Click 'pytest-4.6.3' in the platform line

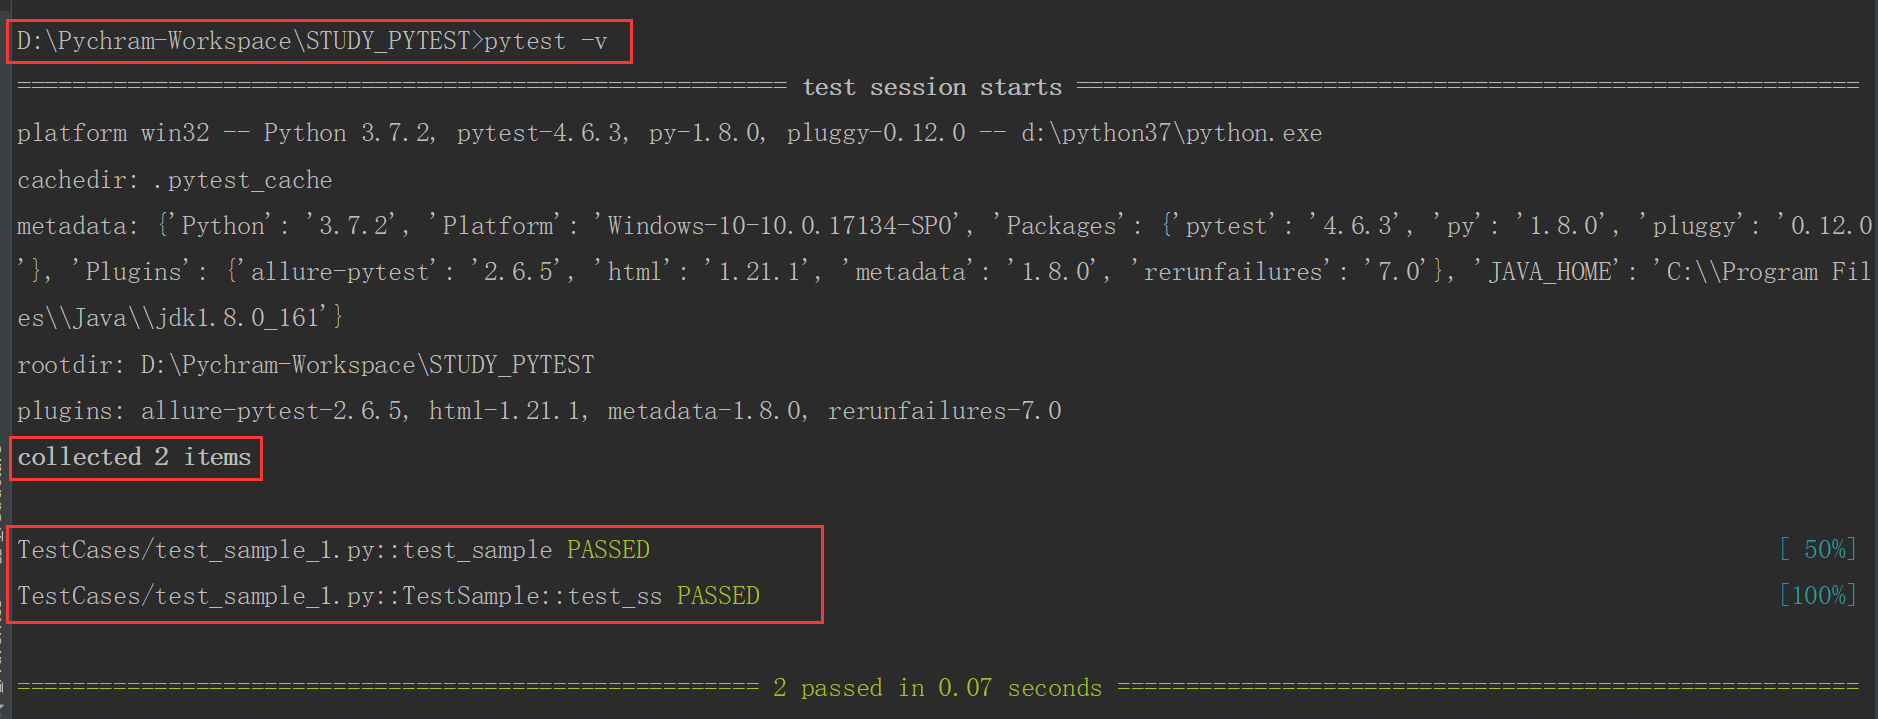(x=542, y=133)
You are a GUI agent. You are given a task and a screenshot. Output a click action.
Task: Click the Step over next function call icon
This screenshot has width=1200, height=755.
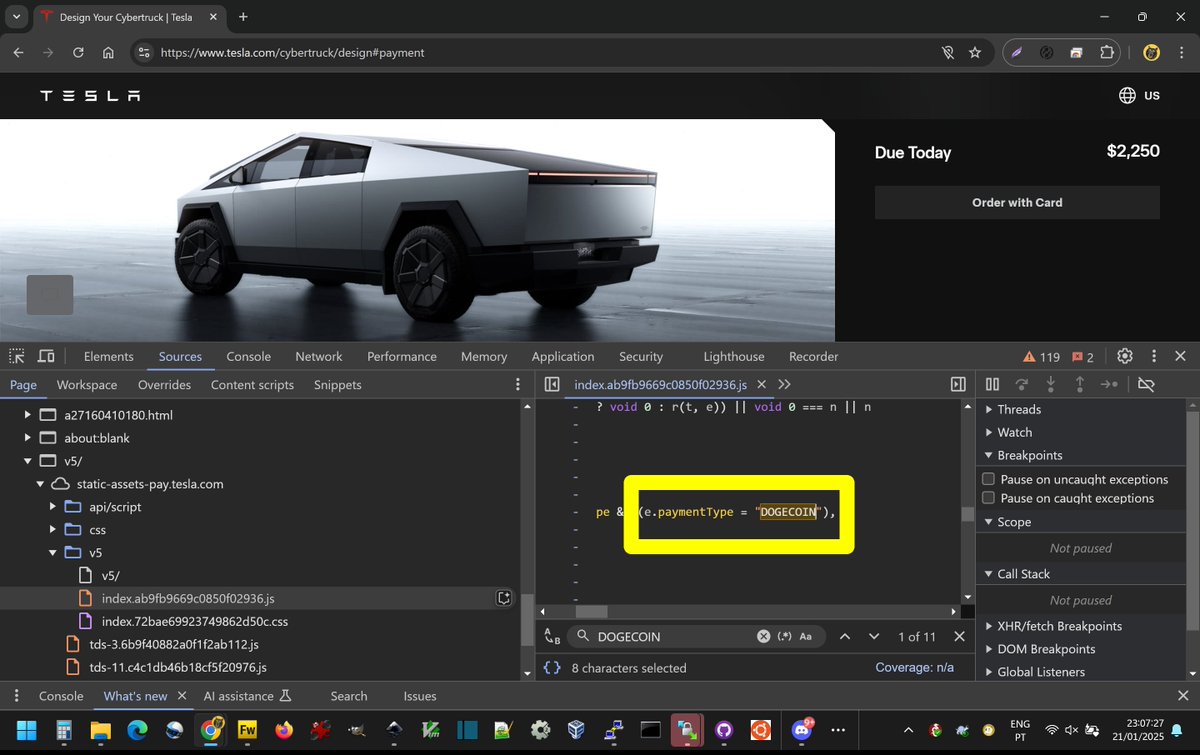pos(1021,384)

────────────────────

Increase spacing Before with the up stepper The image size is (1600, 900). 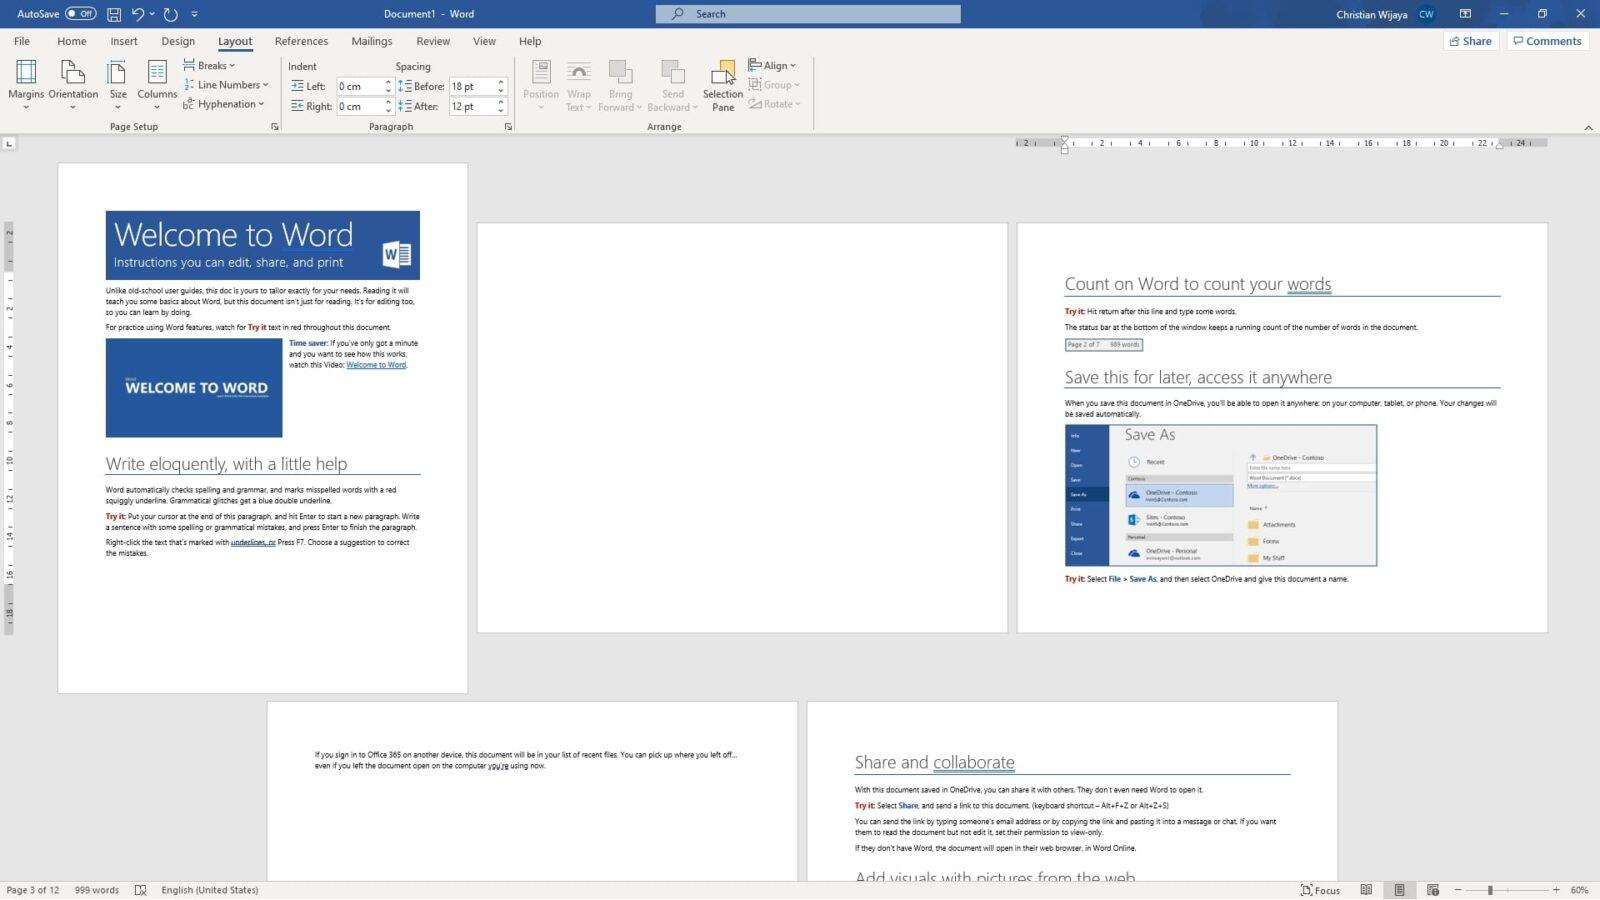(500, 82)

────────────────────

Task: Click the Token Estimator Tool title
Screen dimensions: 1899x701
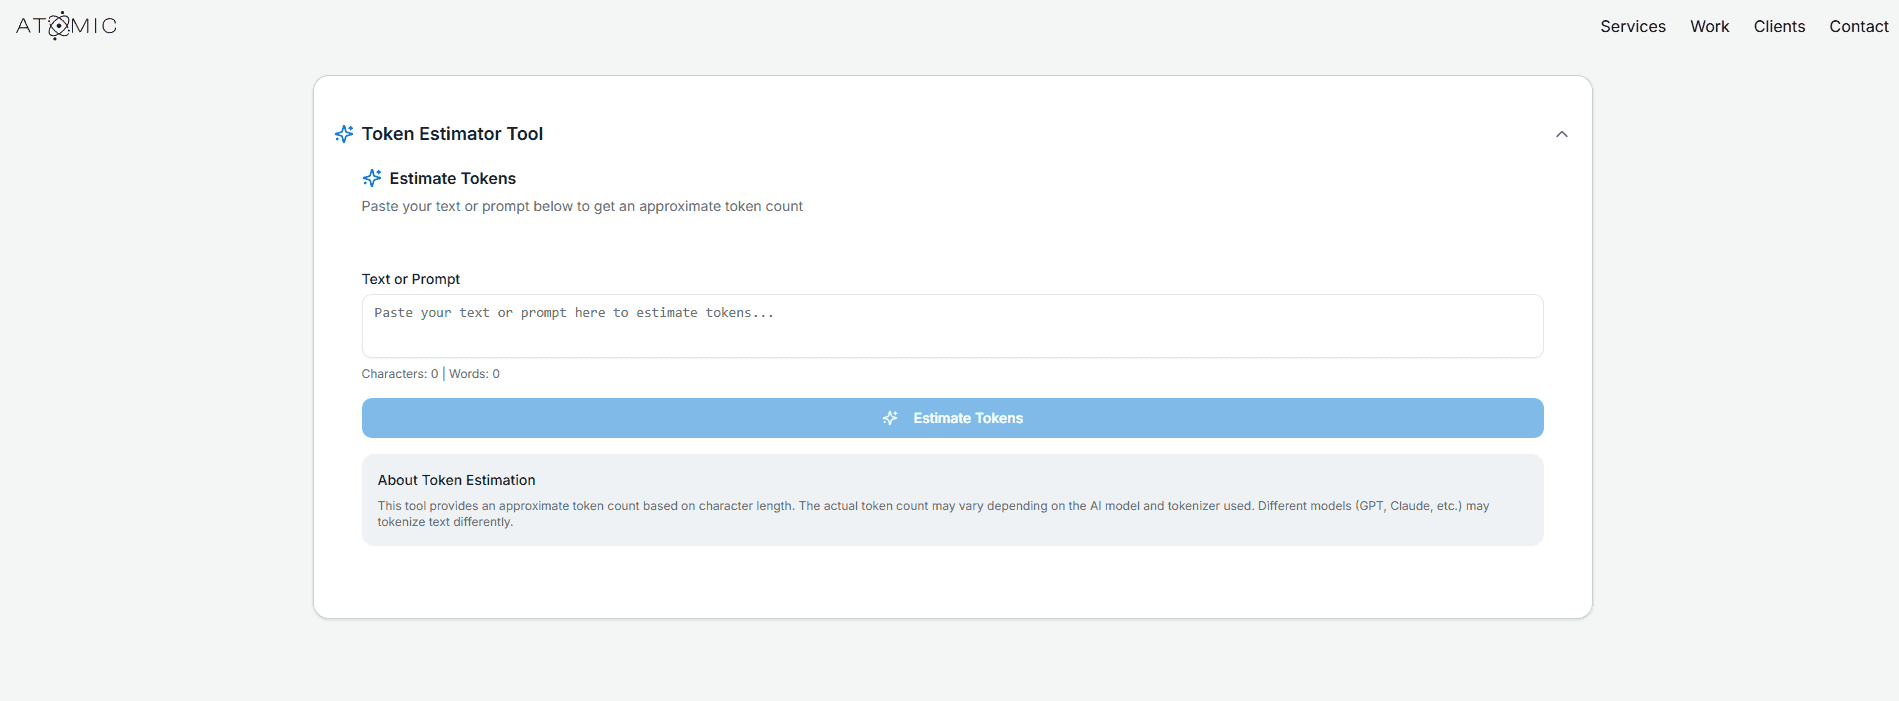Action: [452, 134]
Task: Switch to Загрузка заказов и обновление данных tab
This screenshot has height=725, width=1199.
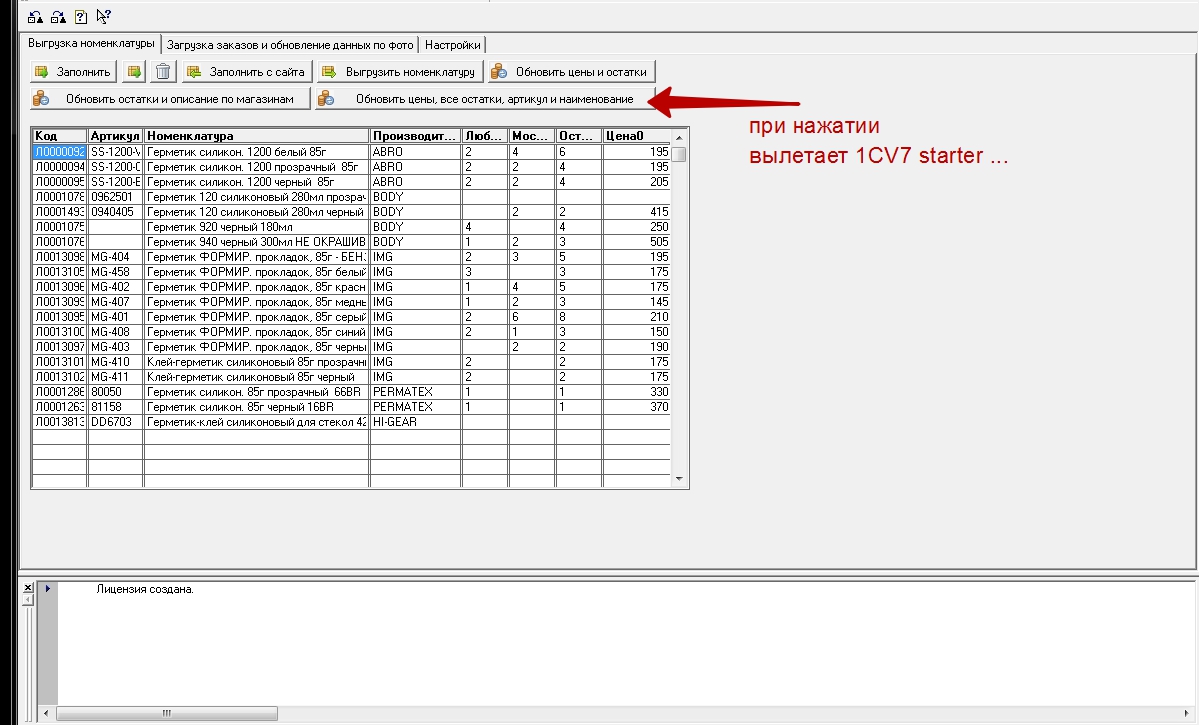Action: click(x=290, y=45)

────────────────────

# To be done:
Can you put everything from the line containing "Task: Click the Token Estimator Tool title" down to the line containing "Action: click(x=290, y=45)" into a two-column CSV with the columns instruction and action? Use one line per row, put each field in quotes, replace line breaks with spaces, and leave out the pictures.

# Solution for this problem:
instruction,action
"Task: Click the Token Estimator Tool title Screen dimensions: 1899x701","Action: [452, 134]"
"Task: Switch to Загрузка заказов и обновление данных tab This screenshot has height=725, width=1199.","Action: click(x=290, y=45)"